С истинным христианским смирением выслушивал он ежедневные Семёновы сентенции и напутствия о том, что, если он, Ермак, будет снова изощряться, то Семён не посмотрит на то, что он сын уважаемых родителей, доблестно несущих трудную пограничную службу на рубежах их необъятной Родины (явная ложь: собачий век недолог; Грета и Валдай уже давно покоятся на собачьей площадке заброшенного полигона возле Термеза), сведёт его на Тезиковку и продаст “на мясо”. Но даже и его, Ермака, ангельскому терпению пришёл конец.
Случилось это в день собачьей выставки, завсегдатаем которых Бедный Йорик был чуть ли не с пелёнок, постоянно пополняя свой иконостас всё новыми и новыми цацками, коими его хозяйка неимоверно гордилась и навешивала на Бедного Йорика по любому поводу.
А, надо сказать, у Семёна с Ермаком ещё с детства был уговор, что настоящие мужчины подобными пустяками, вроде выставок, дипломов и медалей, не интересуются, несолидно это как-то: хвастать своими заслугами, и что их крепкая мужская дружба не требует проверок титулами и званиями. Сам Семён, получив медаль (что за подвиг – не дать себя оскопить; в порядочном обществе об этом не говорят, а раз так, то и медаль ни к чему!), запрятал её куда подальше. Сначала валялась она у матушки Семёна в лаковой шкатулке с перламутровой японкой на крышке вместе с другими её реликвиями: клеенчатыми ярлыками, повязанными её отпрыскам в роддоме, их первыми срезанными локонами и тому подобной чепухой; а после её смерти вся эта дребедень заняла своё постоянное место в самом глубоком углу самой верхней антресоли.
В тот злополучный день хозяйка Бедного Йорика, прицепив к иконостасу своего ненаглядного ещё одну цацку и вволю ею налюбовавшись, навесила сам иконостас на шею несчастной скотинки.
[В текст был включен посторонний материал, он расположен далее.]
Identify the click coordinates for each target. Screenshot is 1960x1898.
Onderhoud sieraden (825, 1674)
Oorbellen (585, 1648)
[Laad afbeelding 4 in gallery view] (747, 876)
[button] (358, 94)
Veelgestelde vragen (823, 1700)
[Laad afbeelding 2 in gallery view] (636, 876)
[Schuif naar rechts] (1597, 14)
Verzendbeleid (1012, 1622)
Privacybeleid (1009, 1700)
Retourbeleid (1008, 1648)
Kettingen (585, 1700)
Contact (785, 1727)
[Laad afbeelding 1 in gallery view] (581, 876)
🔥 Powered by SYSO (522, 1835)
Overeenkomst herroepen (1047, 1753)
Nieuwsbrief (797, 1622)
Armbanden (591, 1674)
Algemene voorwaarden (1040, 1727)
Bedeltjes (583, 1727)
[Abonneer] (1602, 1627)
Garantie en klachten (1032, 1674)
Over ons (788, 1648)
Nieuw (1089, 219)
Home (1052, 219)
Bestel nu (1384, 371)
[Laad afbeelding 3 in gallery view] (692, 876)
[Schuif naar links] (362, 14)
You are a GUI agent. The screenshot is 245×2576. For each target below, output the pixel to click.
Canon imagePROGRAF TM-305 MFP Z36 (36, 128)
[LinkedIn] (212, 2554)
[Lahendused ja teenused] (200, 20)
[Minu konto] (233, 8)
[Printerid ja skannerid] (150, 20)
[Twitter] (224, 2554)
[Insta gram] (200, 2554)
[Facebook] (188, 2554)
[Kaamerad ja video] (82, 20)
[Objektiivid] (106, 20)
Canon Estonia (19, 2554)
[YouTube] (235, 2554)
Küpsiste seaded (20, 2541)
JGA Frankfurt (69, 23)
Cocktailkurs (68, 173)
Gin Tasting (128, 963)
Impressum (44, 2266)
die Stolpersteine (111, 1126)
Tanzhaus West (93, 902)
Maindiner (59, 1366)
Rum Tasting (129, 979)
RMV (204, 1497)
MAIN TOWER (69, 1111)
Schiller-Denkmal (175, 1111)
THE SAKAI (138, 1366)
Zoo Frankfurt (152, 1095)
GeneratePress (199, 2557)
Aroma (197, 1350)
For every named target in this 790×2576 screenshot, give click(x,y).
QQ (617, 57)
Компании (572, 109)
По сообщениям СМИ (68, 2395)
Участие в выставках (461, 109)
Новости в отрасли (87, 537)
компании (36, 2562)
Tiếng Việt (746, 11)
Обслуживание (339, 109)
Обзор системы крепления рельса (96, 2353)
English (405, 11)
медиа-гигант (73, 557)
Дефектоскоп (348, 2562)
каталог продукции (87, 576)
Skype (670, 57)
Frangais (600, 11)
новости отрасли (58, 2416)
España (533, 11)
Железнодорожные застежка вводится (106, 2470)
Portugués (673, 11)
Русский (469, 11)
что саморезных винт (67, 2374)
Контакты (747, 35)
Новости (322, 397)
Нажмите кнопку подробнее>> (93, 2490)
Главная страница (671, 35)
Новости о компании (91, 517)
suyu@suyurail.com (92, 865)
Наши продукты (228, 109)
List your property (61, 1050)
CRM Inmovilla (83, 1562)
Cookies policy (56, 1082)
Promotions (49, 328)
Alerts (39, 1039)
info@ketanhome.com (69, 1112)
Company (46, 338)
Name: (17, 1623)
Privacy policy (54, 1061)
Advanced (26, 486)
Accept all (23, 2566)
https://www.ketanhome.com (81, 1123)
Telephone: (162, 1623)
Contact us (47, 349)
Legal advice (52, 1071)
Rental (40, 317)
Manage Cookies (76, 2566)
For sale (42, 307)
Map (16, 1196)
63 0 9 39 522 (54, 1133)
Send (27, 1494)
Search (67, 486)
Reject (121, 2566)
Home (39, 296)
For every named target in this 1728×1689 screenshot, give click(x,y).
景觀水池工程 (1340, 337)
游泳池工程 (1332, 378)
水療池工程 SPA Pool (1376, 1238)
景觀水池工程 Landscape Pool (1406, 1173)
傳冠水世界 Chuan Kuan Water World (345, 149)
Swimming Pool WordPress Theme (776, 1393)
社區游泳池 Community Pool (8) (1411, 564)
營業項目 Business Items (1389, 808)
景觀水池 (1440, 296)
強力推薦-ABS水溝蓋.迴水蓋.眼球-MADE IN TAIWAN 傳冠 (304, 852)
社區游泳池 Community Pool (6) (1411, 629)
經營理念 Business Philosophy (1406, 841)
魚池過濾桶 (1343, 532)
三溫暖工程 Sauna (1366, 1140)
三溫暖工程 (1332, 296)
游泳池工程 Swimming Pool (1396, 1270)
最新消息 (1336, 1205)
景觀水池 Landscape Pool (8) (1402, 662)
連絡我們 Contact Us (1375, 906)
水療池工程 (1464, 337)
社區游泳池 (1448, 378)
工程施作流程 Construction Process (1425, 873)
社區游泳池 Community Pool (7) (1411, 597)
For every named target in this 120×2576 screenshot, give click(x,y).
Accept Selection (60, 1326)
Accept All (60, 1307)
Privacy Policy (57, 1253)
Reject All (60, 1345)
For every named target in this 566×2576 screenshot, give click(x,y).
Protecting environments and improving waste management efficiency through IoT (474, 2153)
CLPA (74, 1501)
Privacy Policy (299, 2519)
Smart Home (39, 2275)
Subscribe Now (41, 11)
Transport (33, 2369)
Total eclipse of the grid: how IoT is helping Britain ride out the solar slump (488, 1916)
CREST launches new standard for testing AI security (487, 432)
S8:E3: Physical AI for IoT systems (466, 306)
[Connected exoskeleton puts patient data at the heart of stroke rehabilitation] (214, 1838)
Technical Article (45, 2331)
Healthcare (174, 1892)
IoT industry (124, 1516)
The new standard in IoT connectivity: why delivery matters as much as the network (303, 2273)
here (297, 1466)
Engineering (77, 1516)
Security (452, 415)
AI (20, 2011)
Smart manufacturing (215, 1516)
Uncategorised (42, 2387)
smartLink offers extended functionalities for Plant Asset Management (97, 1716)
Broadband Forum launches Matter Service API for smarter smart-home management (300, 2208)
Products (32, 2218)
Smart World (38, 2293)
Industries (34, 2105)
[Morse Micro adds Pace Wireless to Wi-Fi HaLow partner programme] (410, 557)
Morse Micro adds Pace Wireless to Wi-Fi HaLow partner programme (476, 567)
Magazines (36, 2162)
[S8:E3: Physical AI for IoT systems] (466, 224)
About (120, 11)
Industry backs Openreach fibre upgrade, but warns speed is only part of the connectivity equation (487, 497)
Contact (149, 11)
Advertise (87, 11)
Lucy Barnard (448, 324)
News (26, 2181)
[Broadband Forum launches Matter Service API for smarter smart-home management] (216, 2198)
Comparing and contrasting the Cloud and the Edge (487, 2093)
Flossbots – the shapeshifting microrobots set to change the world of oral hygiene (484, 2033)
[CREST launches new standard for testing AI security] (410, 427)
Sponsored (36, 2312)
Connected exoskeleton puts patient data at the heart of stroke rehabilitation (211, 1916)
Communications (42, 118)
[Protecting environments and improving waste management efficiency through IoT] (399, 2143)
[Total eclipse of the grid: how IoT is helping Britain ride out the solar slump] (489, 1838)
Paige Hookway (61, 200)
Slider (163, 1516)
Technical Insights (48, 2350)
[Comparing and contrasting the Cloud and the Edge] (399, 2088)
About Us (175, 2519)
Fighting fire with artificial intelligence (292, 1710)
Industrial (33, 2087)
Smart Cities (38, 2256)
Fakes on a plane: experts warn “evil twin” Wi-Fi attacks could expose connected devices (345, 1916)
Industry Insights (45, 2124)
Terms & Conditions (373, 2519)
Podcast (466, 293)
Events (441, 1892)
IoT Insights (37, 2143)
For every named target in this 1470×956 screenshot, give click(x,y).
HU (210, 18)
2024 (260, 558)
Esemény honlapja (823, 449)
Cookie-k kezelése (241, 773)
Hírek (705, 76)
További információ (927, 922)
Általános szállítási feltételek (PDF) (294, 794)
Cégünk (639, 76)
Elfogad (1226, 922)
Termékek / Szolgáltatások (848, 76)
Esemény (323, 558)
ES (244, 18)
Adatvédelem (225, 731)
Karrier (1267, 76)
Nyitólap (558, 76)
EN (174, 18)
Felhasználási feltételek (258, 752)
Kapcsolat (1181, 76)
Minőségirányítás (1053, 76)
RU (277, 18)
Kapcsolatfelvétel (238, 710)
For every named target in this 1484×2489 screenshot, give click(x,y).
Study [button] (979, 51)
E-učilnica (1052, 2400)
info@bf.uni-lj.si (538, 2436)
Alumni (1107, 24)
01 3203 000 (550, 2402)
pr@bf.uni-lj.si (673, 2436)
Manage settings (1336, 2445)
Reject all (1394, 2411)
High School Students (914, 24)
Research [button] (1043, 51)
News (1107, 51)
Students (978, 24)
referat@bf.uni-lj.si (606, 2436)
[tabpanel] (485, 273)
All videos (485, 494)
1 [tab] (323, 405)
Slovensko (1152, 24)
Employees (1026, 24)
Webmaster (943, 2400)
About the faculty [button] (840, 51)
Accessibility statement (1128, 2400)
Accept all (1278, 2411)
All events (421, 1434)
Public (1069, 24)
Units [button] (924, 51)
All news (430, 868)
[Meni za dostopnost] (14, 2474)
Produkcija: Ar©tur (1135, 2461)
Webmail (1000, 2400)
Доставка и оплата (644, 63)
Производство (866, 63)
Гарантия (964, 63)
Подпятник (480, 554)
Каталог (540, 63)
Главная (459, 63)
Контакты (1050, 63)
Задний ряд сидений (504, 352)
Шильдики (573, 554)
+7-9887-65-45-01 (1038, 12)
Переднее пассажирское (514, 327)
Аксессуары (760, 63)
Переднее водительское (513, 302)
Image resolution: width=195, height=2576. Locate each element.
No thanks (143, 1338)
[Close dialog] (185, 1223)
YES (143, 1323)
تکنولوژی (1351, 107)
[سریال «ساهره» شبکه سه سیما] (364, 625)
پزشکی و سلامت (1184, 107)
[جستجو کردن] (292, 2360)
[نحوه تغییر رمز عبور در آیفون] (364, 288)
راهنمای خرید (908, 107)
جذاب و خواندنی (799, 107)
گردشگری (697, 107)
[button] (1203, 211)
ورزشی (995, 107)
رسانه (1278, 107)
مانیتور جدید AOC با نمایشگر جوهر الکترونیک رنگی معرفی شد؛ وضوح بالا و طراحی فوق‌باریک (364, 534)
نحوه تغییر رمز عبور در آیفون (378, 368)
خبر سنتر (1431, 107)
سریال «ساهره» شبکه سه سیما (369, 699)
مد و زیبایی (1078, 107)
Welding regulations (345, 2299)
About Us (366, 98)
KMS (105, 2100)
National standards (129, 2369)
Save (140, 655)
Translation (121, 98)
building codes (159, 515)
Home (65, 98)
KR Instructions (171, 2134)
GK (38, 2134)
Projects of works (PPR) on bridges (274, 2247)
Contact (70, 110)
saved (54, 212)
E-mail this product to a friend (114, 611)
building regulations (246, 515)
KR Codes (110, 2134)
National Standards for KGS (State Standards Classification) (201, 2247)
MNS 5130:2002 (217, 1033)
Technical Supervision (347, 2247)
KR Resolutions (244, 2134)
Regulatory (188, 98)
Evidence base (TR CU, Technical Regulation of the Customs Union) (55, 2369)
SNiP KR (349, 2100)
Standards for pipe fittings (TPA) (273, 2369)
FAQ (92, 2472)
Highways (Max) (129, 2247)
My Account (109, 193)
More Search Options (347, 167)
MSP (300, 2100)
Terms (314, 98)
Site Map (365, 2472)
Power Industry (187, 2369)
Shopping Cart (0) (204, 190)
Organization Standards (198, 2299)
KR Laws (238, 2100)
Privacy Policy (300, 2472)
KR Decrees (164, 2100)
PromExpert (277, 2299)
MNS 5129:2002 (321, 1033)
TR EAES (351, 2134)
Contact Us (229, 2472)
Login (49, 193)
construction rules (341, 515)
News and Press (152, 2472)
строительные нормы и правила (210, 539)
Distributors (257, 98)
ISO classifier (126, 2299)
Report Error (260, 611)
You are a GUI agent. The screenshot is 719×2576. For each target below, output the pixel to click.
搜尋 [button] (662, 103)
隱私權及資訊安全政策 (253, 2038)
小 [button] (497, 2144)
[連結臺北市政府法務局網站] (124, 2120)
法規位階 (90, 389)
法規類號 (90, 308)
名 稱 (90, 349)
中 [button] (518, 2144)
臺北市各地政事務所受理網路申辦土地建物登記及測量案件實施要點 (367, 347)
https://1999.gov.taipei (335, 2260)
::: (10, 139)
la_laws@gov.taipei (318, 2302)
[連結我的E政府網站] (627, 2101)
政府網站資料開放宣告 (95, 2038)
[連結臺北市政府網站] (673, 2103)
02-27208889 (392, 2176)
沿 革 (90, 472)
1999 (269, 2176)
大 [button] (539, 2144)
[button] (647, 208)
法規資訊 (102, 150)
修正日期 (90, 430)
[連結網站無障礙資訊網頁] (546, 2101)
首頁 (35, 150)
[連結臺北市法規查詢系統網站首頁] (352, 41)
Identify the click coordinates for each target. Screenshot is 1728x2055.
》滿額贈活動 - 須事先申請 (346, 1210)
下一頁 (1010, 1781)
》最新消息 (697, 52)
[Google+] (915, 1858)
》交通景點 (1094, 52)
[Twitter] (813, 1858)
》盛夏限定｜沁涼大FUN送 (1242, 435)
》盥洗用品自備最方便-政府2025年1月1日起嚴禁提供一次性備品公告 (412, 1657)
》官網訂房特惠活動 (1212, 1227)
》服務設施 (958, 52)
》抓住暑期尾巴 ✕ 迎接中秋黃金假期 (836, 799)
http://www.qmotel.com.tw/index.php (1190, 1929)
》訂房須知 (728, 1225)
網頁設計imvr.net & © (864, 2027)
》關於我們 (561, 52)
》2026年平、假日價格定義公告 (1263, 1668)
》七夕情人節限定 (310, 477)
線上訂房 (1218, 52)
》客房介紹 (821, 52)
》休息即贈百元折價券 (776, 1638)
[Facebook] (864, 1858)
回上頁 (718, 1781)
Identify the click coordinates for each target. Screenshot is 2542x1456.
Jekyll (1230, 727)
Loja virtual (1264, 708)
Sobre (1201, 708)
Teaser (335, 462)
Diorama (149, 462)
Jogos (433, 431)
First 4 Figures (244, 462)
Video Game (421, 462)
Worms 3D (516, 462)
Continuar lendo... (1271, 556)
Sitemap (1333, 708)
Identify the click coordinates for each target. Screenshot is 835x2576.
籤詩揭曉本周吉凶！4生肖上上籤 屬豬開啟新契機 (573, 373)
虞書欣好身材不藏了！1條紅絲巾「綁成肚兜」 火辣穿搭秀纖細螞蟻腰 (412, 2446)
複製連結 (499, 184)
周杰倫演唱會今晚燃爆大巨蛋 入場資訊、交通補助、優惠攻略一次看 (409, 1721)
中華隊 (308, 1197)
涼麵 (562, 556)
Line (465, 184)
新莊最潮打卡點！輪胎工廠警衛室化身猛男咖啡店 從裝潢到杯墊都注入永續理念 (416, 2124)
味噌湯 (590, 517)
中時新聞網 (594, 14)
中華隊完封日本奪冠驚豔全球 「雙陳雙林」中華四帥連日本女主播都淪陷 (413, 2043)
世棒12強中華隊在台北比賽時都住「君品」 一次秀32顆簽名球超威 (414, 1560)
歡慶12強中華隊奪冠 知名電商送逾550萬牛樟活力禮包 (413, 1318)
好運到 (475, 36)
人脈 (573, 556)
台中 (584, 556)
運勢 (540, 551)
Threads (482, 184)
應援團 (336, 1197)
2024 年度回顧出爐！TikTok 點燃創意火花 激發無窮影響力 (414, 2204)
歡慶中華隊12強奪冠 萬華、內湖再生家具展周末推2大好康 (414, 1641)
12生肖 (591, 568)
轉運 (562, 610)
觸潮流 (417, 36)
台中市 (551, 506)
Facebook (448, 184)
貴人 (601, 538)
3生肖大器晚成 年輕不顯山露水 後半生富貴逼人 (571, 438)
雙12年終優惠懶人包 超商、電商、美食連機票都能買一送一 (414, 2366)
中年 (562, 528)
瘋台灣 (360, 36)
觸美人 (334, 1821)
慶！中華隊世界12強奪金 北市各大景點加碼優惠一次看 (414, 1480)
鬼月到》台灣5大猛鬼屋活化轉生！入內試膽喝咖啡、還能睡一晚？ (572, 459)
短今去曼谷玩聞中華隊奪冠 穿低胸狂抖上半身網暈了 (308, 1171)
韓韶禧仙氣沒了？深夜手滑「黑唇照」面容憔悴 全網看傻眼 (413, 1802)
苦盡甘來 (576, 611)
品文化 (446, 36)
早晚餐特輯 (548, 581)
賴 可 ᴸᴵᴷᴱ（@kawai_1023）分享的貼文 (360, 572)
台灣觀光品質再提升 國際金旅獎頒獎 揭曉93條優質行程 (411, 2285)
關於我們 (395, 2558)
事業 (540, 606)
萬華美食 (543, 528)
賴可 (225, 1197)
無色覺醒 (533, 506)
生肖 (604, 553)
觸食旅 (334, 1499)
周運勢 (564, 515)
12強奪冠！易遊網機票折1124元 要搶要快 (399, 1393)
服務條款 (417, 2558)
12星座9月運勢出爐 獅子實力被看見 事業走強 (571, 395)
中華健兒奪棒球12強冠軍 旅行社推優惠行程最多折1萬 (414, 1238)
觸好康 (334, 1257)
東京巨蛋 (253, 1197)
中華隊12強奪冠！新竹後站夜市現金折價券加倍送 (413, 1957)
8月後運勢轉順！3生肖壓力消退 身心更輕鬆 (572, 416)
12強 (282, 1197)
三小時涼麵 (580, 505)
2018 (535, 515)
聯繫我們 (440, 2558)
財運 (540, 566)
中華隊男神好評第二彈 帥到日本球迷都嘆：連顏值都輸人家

Но этого её показалось мало, и она потребовала, чтобы Семён тоже повосхищался успехами Бедного Йорика и поцеловал его в его сопливый нос, что Семён и не замедлил сделать, а Бедный Йорик, моментально войдя в собачий экстаз, цапнул Семёна за его – святая святых! – единственное ухо.
Такого явного поругания святыни Ермак стерпеть уже никак не мог. Он сделал всего одно, еле заметное движение своей могучей мордой – таким движением он ловил назойливых мух, - но этого было достаточно, чтобы эта продувная бестия забилась в истерике на руках у своей хозяйки, а та, в свою очередь, собрала манатки и удалилась восвояси, проклиная на чём свет стоит и эту ужасную, грубую скотину – Ермака, и его хозяина в придачу за то, что тот науськивает своего кошмарного пса на её бедненького мальчика.
Но Ермак не нуждался в науськивании; он сам прекрасно знал, как поставить на место всяких разных сявок, и этот супостат получил за всё чистоганом сполна. Он в очередной раз одержал победу – убедительную и несомненную. Только тогда, когда их след простыл, Ермак вздохнул полной грудью и с чувством исполненного долга выдохнул: две недели неустанной бдительности – это уж слишком даже для такого выдержанного и невозмутимого пса, коим мнил себя Ермак.
- Ермак, ты же обещал… Ты же слово давал… Учти, повстанец, я с тобой шутки шутить не буду. Я не посмотрю, из какой ты титулованной семьи, сведу на Тезиковку и всё тут. Будешь знать, как невинную животину обижать.
Семён отчитал Ермака по полной программе.
На что Ермак клятвенно обещал, что больше ни-ни.
«Свежо предание, да верится с трудом».